* _What you have to do_
Could you copy the records below exactly, leaving out any pictures they include?

============

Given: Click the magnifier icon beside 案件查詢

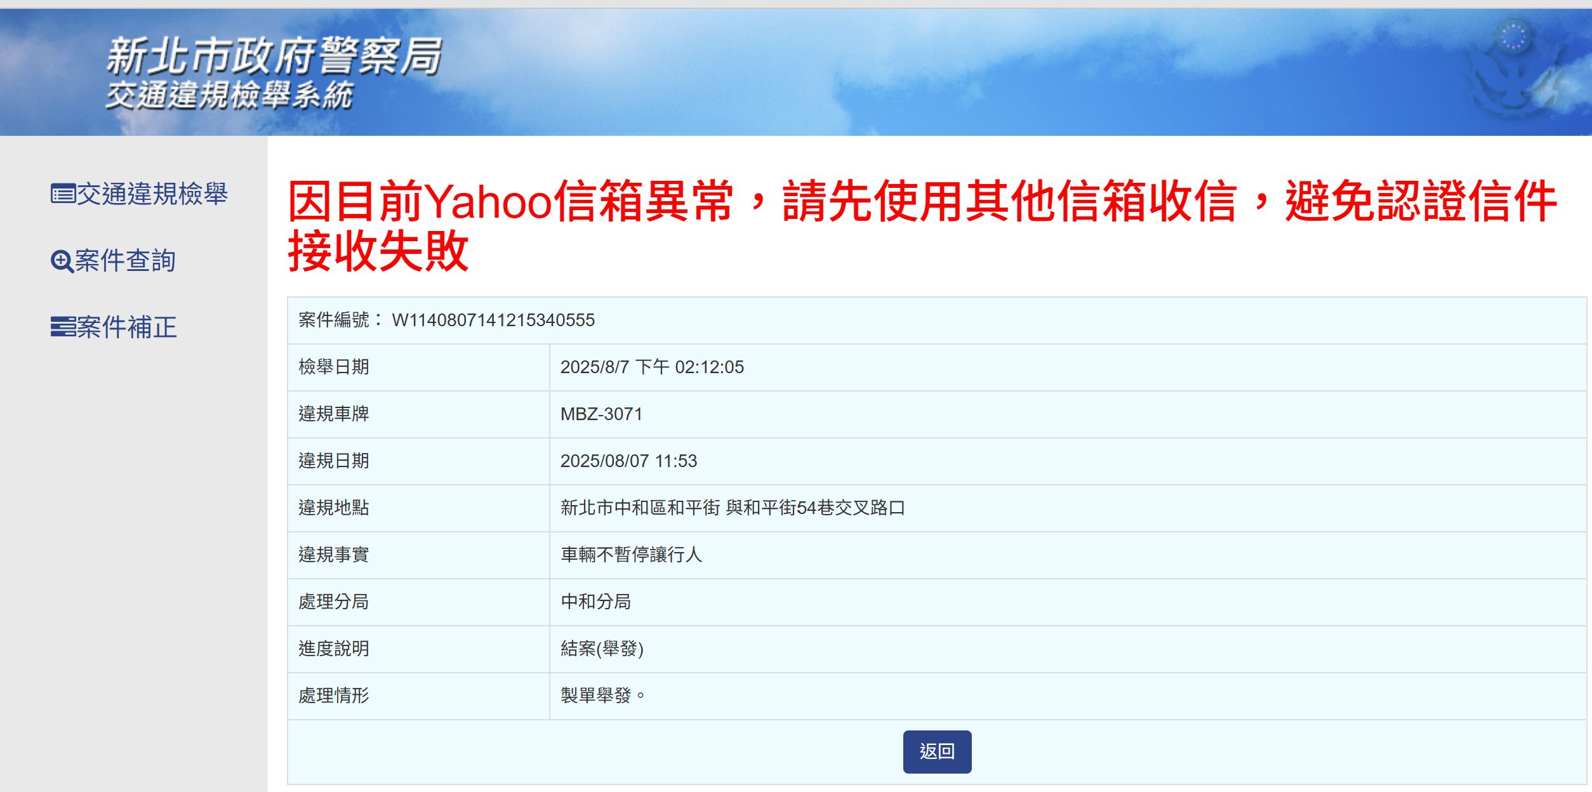Looking at the screenshot, I should [x=62, y=261].
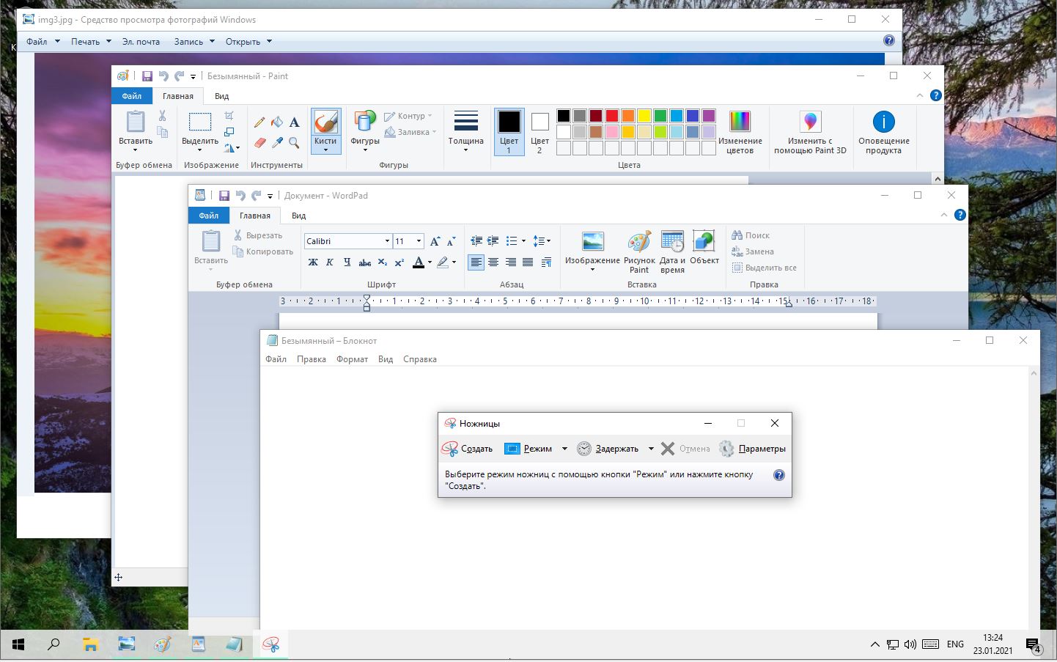The height and width of the screenshot is (662, 1057).
Task: Open File Explorer from the taskbar
Action: click(90, 644)
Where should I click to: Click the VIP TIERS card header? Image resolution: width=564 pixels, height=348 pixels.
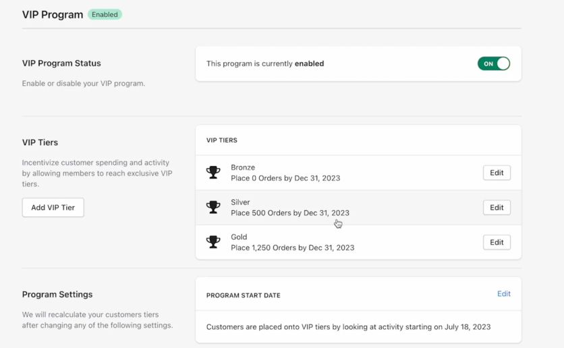click(x=221, y=140)
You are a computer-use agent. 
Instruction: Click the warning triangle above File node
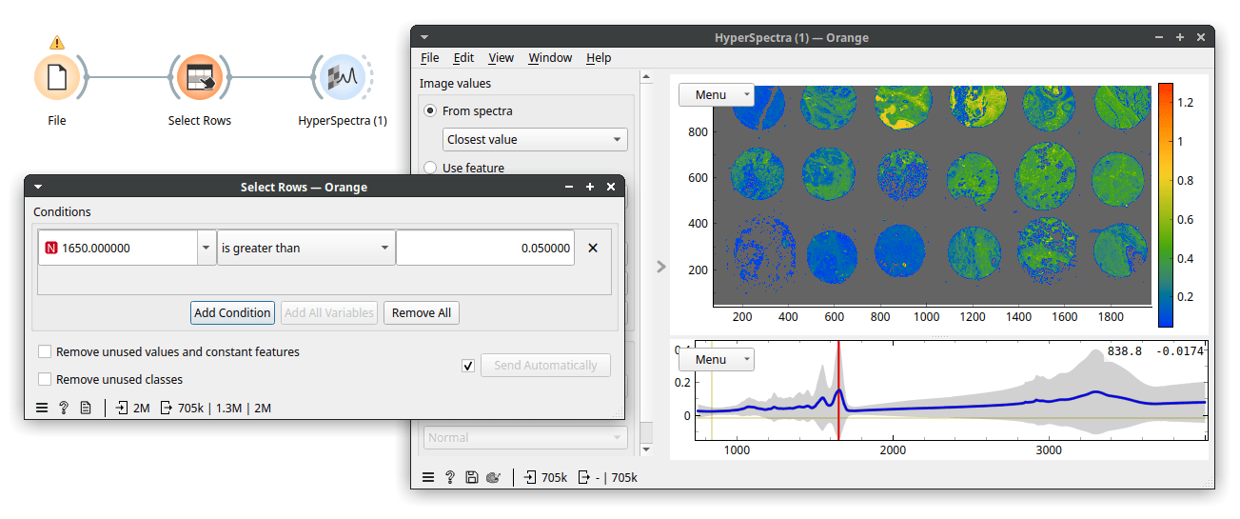click(57, 42)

============

* _Solution for this task_
Given: Click the magnifier icon beside 案件查詢

Looking at the screenshot, I should [x=62, y=261].
The height and width of the screenshot is (662, 1057).
Task: Open File Explorer from the taskbar
Action: click(90, 644)
Where should I click to: Click the VIP TIERS card header? Image resolution: width=564 pixels, height=348 pixels.
click(x=221, y=140)
You are a computer-use agent. 
Instruction: Click the warning triangle above File node
click(57, 42)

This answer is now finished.